Cathedral Hosts Feast Day of Our Lady of Czestochowa
Cathedral’s consecrated Marion chapel is unique in region
OHIO – Polish Youngstown and St. Columba Cathedral will honor the feast day of Our Lady of Częstochowa, Eastern Europe’s most beloved Marian icon, with a special mass and reception on Saturday, August 26, 2023, at 4 PM at St. Columba Cathedral 159 W Rayen Ave, Youngstown, OH 44503. Very Rev. Msgr. Robert J. Siffrin will serve as celebrant with other Diocesan Slavic priests invited. A Polish meal will be served in the Cathedral hall afterward. A free-will donation of $15 pp is suggested. Music will be provided by accordionist Luke Politsky. The public is invited.
The Reverend Eric Orzech, Past President and Board Member of the Polish-American Priests Association will be the keynote speaker. He will speak to the miracles associated with the ”Black Madonna” and her role in Catholic lives today. He is the pastor of the Shrine Church of St. Stanislaus in Cleveland’s Slavic Village and the miracle church of St. Casimir Church in Cleveland.
The Diocese of Youngstown Shrine to Our Lady of Częstochowa, located in the former St. Columba baptistery, was dedicated on October 30, 2012 by the Most Reverend George V. Murry, S.J. This was done to welcome the parishioners of St. Casimir and St. Stanislaus into the cathedral parish upon the closure of their reorganized churches. The parishioners of St. Stanislaus Kostka graciously bestowed their incredible mosaic icon to serve as the centerpiece of the shrine. It serves as an enduring symbol of the sacred mission of Our Lady as protector of Poland and her people everywhere.
The icon of Our Lady of Częstochowa has been intimately associated with Poland for more than 600 years. In every Polish church, there is a reproduction of the Black Madonna. When Poles emigrated, they brought their devotion to the Mother of God, creating home altars and innumerable churches, chapels, and shrines in her honor.
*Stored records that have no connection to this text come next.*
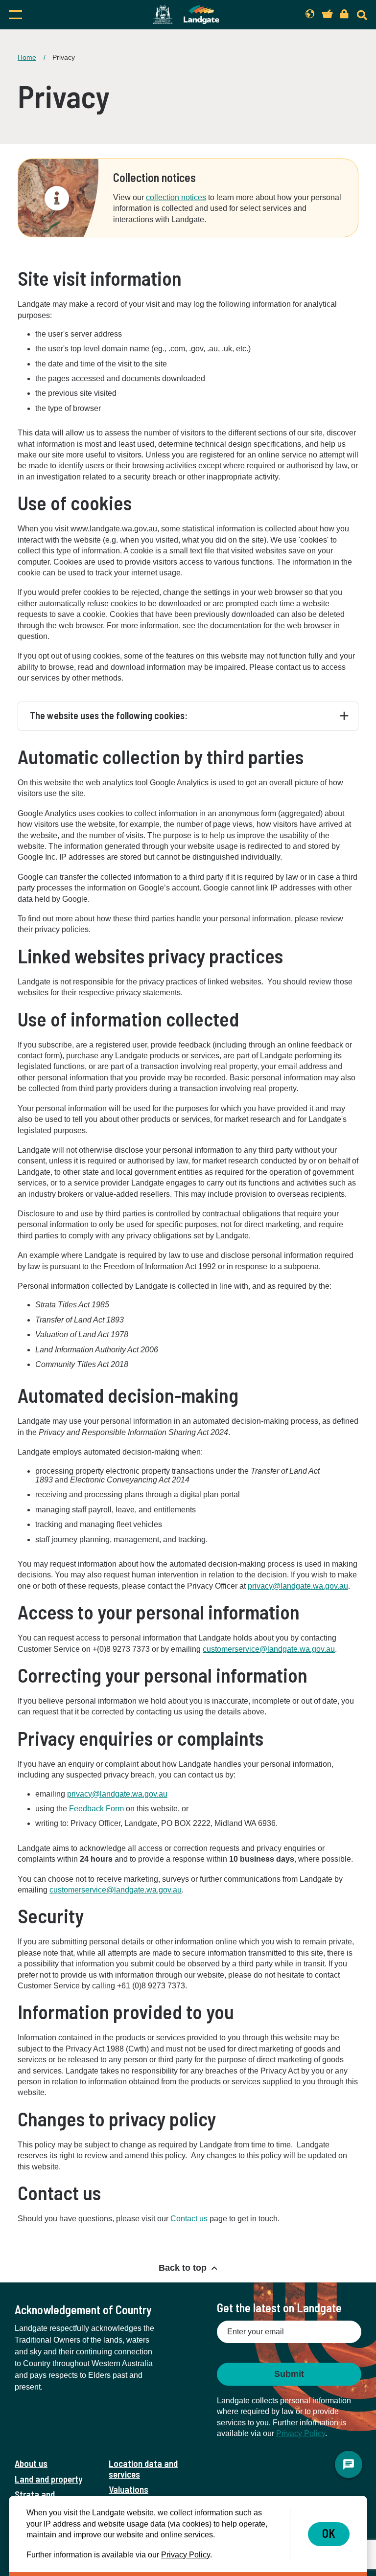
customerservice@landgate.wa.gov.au (115, 1890)
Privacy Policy (300, 2433)
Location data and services (143, 2468)
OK (328, 2533)
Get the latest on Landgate (279, 2307)
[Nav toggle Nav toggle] (60, 15)
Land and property (48, 2479)
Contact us (189, 2218)
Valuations (128, 2489)
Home (27, 57)
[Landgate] (186, 14)
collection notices (176, 197)
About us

A special place is always reserved for her.
PHOTO CAPTION: The Most Reverend George V. Murry, S.J. poses in front of the newly installed icon of Our Lady of Częstochowa on October 30, 2012. The members of the Krakowiaki Polish Folk Circle (L-R) are Bella Khoury of Poland, Millie Heschmeyer and Sophie Heschmeyer, of Liberty.
For more information, contact
Aundréa Cika Heschmeyer, President
Background on Our Lady of Częstochowa
“You’ll find quiet in her arms and you’ll find shelter from the evil, ’cause she has a tender heart for all of her children.” – lyrics from the song “Czarna Madonna”
In every Polish church there is a reproduction of the Black Madonna. When Poles emigrated to America, they brought their devotion to the Mother of God with them, creating home altars and innumerable churches, chapels, and shrines in her honor. A special place is always reserved for her.
The beloved, miraculous icon of Our Lady of Częstochowa is housed in the Monastery of Jasna Góra in Częstochowa, Poland. It is the national shrine of Poland and, combined, they are the center of Polish Catholicism.
According to tradition, the icon was painted by Luke the Evangelist on a tabletop built by Jesus himself and arrived in Poland in 1382 with a Polish army fleeing the Tartars.
It is said that the presence of the holy painting saved its church from being destroyed in a fire, but not before the flames darkened the flesh tone pigments. The two scars on the right cheek are said to have been inflicted when the Hussites stormed the monastery in 1430, stealing the icon. After putting it in their wagon, the thieves tried to get away but their horses refused to move. They threw the portrait down to the ground and one of the plunderers drew his sword upon the image and inflicted two deep strikes. When the robber tried to inflict a third strike, he fell to the ground and squirmed in agony until his death.
There are numerous miracles for which the Black Madonna is credited. The most famous occurred in 1655, when Swedish troops were about to invade Częstochowa. A group of Polish soldiers prayed fervently before the icon for deliverance, and the enemy retreated. In 1656, King John Casimir declared Our Lady of Częstochowa “Queen of Poland” and made the city the spiritual capital of the nation.
During Nazi occupation, Hilter prohibited pilgrimages to Jasna Góra, but many still secretly made the annual journey. During the Cold War, Jasna Góra was a center of anti-Communist resistance.
Today, it is the third-largest Catholic pilgrimage site in the world, it is considered the national shrine of Poland and the spiritual capital of the nation.